Write out each of the following lines verbatim, from the first to the last.

━━ Exercise data

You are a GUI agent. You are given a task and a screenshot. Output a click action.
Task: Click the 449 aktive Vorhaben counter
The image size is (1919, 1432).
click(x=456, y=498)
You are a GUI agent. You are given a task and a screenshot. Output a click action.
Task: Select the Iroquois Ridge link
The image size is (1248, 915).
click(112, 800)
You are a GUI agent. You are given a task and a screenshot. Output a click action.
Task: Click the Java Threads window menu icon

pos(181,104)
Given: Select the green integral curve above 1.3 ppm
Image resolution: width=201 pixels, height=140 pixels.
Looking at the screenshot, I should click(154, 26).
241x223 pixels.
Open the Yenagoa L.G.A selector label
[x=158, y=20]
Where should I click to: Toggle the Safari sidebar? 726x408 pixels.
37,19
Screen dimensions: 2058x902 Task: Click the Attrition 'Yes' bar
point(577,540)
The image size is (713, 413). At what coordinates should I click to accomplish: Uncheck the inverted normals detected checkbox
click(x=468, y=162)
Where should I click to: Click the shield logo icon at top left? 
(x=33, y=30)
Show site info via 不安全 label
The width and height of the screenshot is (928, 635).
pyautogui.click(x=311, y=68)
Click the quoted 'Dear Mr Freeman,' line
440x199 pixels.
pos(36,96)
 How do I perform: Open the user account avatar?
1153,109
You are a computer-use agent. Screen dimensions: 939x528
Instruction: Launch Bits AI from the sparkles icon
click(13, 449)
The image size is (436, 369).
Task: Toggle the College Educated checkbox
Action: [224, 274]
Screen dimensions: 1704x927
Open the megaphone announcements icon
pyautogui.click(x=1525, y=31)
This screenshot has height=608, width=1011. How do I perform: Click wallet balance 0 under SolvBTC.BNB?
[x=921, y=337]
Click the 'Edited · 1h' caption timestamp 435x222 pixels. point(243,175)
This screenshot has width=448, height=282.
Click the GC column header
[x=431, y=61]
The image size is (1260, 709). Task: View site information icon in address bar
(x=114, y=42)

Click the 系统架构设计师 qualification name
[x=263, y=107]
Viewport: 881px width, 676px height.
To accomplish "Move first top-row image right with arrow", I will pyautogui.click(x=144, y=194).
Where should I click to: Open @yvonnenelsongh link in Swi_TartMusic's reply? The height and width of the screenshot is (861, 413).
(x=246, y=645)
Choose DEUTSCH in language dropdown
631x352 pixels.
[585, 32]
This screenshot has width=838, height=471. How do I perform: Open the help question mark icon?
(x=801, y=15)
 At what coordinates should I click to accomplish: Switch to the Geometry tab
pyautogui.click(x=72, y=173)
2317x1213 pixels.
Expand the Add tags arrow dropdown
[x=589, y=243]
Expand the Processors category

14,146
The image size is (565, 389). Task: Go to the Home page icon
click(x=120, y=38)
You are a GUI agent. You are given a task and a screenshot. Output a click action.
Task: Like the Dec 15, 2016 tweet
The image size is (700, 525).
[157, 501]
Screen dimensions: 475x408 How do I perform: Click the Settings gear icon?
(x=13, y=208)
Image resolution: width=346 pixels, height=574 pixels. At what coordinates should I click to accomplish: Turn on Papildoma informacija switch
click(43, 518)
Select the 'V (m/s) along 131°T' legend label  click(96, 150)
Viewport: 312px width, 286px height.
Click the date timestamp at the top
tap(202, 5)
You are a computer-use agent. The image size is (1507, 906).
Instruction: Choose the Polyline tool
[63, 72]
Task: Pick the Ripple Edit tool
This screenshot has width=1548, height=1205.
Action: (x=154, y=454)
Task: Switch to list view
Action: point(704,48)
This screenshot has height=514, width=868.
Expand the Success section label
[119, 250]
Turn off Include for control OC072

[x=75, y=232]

━━━━

● **Solved exercise**:
You are a GUI agent. You are given a task and a screenshot. Output a click action.
Task: Click the 449 aktive Vorhaben counter
The image size is (1919, 1432).
click(x=456, y=498)
You are a GUI agent. You are given a task and a screenshot. Output a click action.
Task: Select the Iroquois Ridge link
The image size is (1248, 915).
click(112, 800)
You are a GUI agent. You are given a task and a screenshot. Output a click action.
Task: Click the Java Threads window menu icon

pos(181,104)
Given: Select the green integral curve above 1.3 ppm
Image resolution: width=201 pixels, height=140 pixels.
Looking at the screenshot, I should click(154, 26).
241x223 pixels.
Open the Yenagoa L.G.A selector label
[x=158, y=20]
Where should I click to: Toggle the Safari sidebar? 726x408 pixels.
37,19
Screen dimensions: 2058x902 Task: Click the Attrition 'Yes' bar
point(577,540)
The image size is (713, 413). At what coordinates should I click to accomplish: Uncheck the inverted normals detected checkbox
click(x=468, y=162)
Where should I click to: Click the shield logo icon at top left? 
(x=33, y=30)
Show site info via 不安全 label
The width and height of the screenshot is (928, 635).
pyautogui.click(x=311, y=68)
Click the quoted 'Dear Mr Freeman,' line
440x199 pixels.
pos(36,96)
 How do I perform: Open the user account avatar?
1153,109
You are a computer-use agent. Screen dimensions: 939x528
Instruction: Launch Bits AI from the sparkles icon
click(13, 449)
The image size is (436, 369).
Task: Toggle the College Educated checkbox
Action: [224, 274]
Screen dimensions: 1704x927
Open the megaphone announcements icon
pyautogui.click(x=1525, y=31)
This screenshot has height=608, width=1011. How do I perform: Click wallet balance 0 under SolvBTC.BNB?
[x=921, y=337]
Click the 'Edited · 1h' caption timestamp 435x222 pixels. point(243,175)
This screenshot has width=448, height=282.
Click the GC column header
[x=431, y=61]
The image size is (1260, 709). Task: View site information icon in address bar
(x=114, y=42)

Click the 系统架构设计师 qualification name
[x=263, y=107]
Viewport: 881px width, 676px height.
To accomplish "Move first top-row image right with arrow", I will pyautogui.click(x=144, y=194).
Where should I click to: Open @yvonnenelsongh link in Swi_TartMusic's reply? The height and width of the screenshot is (861, 413).
(x=246, y=645)
Choose DEUTSCH in language dropdown
631x352 pixels.
[585, 32]
This screenshot has width=838, height=471. How do I perform: Open the help question mark icon?
(x=801, y=15)
 At what coordinates should I click to accomplish: Switch to the Geometry tab
pyautogui.click(x=72, y=173)
2317x1213 pixels.
Expand the Add tags arrow dropdown
[x=589, y=243]
Expand the Processors category

14,146
The image size is (565, 389). Task: Go to the Home page icon
click(x=120, y=38)
You are a GUI agent. You are given a task and a screenshot. Output a click action.
Task: Like the Dec 15, 2016 tweet
The image size is (700, 525).
[157, 501]
Screen dimensions: 475x408 How do I perform: Click the Settings gear icon?
(x=13, y=208)
Image resolution: width=346 pixels, height=574 pixels. At what coordinates should I click to accomplish: Turn on Papildoma informacija switch
click(43, 518)
Select the 'V (m/s) along 131°T' legend label  click(96, 150)
Viewport: 312px width, 286px height.
Click the date timestamp at the top
tap(202, 5)
You are a computer-use agent. The image size is (1507, 906).
Instruction: Choose the Polyline tool
[63, 72]
Task: Pick the Ripple Edit tool
This screenshot has width=1548, height=1205.
Action: (x=154, y=454)
Task: Switch to list view
Action: point(704,48)
This screenshot has height=514, width=868.
Expand the Success section label
[119, 250]
Turn off Include for control OC072

[x=75, y=232]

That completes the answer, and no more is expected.